In a significant intervention, Larissa Kennedy, the outgoing president of the National Union of Students (NUS), tweeted that the calls for a probe into Bafo’s tweets was a “disgusting move from Goldsmiths, University of London”.

She added: “Masses of solidarity to Sara Bafo and every activist facing these threats in our movement.”

The NUS chief said black and brown student activists were facing “concerted suppression” from the government and universities, adding: “Let this be a message to every university and to government: the student movement will not be silenced.”

Insiders say the row goes “much deeper” than a dispute between Hirsh and the outgoing president.

Some Jewish academics and students are concerned that the NUS-backed ‘decolonise education’ campaign is too focused on criticism of Israel and on promotion of BDS (boycott, divestment and sanctions) as an example of positive campaigning.

Hirsh, who has for decades been an outspoken campaigner against anti-Jewish racism on both the far-left and the far-right, had tweeted: “There is an antisemitic edge to official, institutional, university campaigns to ‘decolonise’ education.”

In her own post, Bafo tweeted her support of a claim made online by the outspoken black cultural activist Chardine Taylor Stone, who argued Hirsh was guilty of a “direct attack against Black and Brown activists”.

Taylor Stone added that Hirsh was responsible “racism and white supremacy cloaked in a guise where it presents itself as a victim”.

Hirsh and his supporters suggest that since the early 2000s there has been an “antisemitism inherent in the movement to boycott Israeli universities” which had “significant immunity to our society’s ordinary defences against racism”.

He writes on his website: “This was an antisemitism that could be embraced by ‘good’ people who thought of themselves as opponents of antisemitism. It spread from the academics and left-wing activists into the heart of the Labour Party and so into British public life.”

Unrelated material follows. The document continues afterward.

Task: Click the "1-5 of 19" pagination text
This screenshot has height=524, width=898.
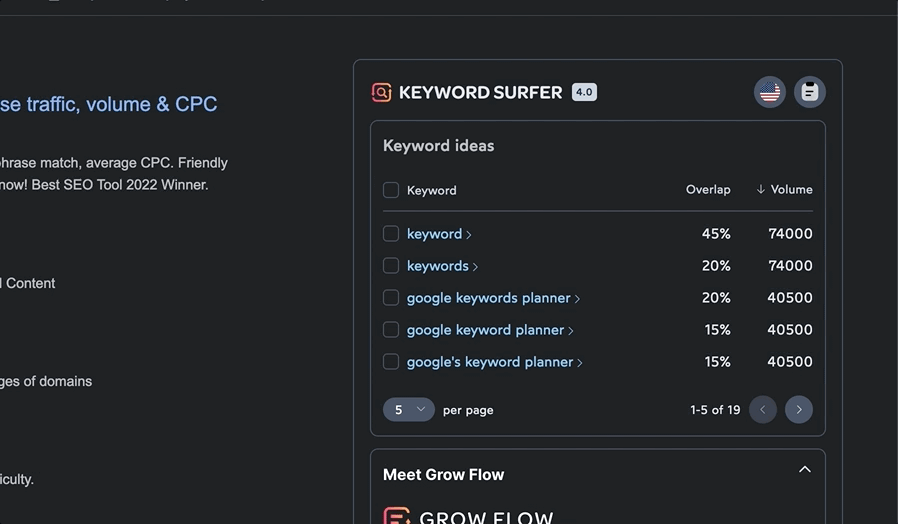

Hirsh also claims that the defeat of Corbynism in the Labour Party has led to many who backed the former leader now re-emerging on campus.

He writes: “The underlying ways of thinking that allowed Corbyn to be elected leader in the first place are still largely respectable in left, liberal and intellectual circles.

“Indeed the antisemitic movement, which had originally come from the campuses, has largely gone back to them for safety and to regroup. Many hundreds of people ‘learned’ from the experience of the Corbyn movement that between ‘us’ and ‘progress’ stands a formidable ‘Zionist’ obstacle.”

Jewish News has also learned that a current dispute between university staff and management at Goldsmiths has created further issues for Hirsh, as some union members question his commitment to ongoing strike action because of his support for Israel and Zionism.

In one instance, it is claimed by some union officials that an academic has been targeted with redundancy because of their history for standing up for Palestinian causes.

Colleagues of Hirsh say this is typical of the way the Israel/Palestine issue emerges as a theme, seemingly in the midst of an industrial dispute with no link to the Middle East.

Goldsmiths UCU, the trade union for academics and staff at the institution, has supported Bafo in the dispute with Hirsh, last week tweeting: “We are 100 per cent behind you Sara.”

Other academic allies of Hirsh point to the fact that he has not been promoted further at Goldsmiths, despite his widely praised work over 20 years on a range of issues, as a sign that his “face doesn’t quite fit” within the institution.

The government last week said it would cut all ties with the NUS. Universities minister Michelle Donelan said it had “antisemitic rot at its heart”.

Jewish News has approached Bafo for comment.